Re: logging out a ssh-user
this question really belongs on debian-user, not on debian-devel.
On Sat, Jul 26, 2003 at 07:55:28PM +0200, Dennis Stampfer wrote:
> I have to log out a user who is logged in via ssh. The information that he
> is not allowed to login comes from the utmp-file like the pid to kill.
if he's not allowed to login, then why not set his shell to /bin/false?
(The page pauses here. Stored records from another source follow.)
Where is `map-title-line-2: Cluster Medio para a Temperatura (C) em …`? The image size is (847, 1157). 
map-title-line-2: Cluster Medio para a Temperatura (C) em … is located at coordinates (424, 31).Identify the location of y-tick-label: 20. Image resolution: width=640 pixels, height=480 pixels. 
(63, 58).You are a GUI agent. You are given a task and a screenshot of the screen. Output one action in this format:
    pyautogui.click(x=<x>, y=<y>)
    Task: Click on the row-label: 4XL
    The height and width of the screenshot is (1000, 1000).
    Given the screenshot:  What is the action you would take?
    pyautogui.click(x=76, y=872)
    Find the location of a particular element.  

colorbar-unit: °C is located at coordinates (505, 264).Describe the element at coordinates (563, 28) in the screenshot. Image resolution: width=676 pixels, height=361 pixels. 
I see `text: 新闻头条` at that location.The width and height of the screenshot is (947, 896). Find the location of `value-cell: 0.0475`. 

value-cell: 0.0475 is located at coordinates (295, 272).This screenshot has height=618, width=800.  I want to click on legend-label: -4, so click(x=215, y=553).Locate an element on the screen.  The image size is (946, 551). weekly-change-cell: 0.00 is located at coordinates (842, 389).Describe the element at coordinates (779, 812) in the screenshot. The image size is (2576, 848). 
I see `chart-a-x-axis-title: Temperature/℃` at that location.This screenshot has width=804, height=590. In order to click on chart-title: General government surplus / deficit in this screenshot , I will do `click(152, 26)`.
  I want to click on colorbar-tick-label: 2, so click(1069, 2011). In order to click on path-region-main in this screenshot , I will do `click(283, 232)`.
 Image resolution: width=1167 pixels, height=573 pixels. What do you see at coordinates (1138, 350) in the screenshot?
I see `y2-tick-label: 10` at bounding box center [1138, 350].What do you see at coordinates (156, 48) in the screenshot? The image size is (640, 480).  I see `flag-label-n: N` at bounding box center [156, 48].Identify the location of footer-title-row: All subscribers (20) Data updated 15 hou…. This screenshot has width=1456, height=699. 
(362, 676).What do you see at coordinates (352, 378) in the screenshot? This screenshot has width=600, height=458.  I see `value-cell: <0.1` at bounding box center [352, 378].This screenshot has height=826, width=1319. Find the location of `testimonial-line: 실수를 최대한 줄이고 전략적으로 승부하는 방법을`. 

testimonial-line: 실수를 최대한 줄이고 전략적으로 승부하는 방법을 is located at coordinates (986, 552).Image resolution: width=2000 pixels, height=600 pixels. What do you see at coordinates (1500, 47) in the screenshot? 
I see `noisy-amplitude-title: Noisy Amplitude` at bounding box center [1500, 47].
> If he's logged in via telnet, I can do the job by killing that pid. That
> does not work with ssh: For some reason, all what I get out of utmp is the
> pid of the listening sshd which I can't kill if I don't want to disable
> ssh-logins.
that would be because you're killing the wrong sshd PID.
> I solved it by adding 2 to that pid to reach the child-ssh, checking if it is
> "sshd" and owned by the user who is to be logged out. If that all is ok, I
> kill that pid.
run ps and grep for the tty that he's logged in on. e.g. if he's on pts/3:
# ps aux | grep "pts/3$"
cas 7002 0.0 0.7 6352 1920 ? S 17:00 0:00 sshd: cas@pts/3
then kill it:
# kill -1 7002
or in one line:
# ps aux | grep "pts/3$" | awk '{print $2}' | xargs kill -1
alternatively, "apt-get install slay" and run "slay USERNAME".